Is there any modern browser that via javascript exposes time to first byte (TTFB) and/or time to last byte (TTLB) on a http request without resorting to any plugin?

What I would like is a javascript snippet that can access these values and post them back the the server for performance monitoring purposes.

Clarification: I am not looking for any js timers or developer tools. What I wonder and hoping is if there are any browsers that measures load times and exposes those value via javascript.

What you want is the W3C's PerformanceTiming interface. Browser support is good (see this survey from Sep 2011). Like you speculated in response to Shadow Wizard's answer, these times are captured by the browser and exposed to javascript in the window object. You can find them in window.performance.timing . The endpoint of your TTFB interval will be window.performance.timing.responseStart (defined as "the time immediately after the user agent receives the first byte of the response from the server, or from relevant application caches or from local resources"). There are some options for the starting point, depending on whether you're interested in time to unload the previous document, or time to resolve DNS, so you probably want to read the documentation and decide which one is right for your application.

I fear it's just not possible.

JavaScript becomes "active" only after part of the request has been sent from server, accepted by the browser and parsed.

What you ask is kind like asking "Can I measure the weight of a cake after eating it?" - you need to first weight and only then eat the cake.

You can see the response time in the Chrome Developer Tools.

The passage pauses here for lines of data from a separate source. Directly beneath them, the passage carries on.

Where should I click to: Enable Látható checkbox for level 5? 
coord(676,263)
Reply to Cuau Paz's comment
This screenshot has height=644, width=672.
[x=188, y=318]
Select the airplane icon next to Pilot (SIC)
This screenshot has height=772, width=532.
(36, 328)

It's impossible to get the true TTFB in JS, as the page gets a JS context only after the first byte has been received. The closest you can get is with something like the following:

<script type="text/javascript">var startTime = (new Date()).getTime()</script>

very early in your <head> tag. Then depending on if you want to check when the html finishes, or everything finishes downloading, you can either put a similar tag near the bottom of your html page (and subtract the values), and then do an XHR back to the server (or set a cookie, which you can retrieve server side on the next page request) or listen to the onload event, and do the same.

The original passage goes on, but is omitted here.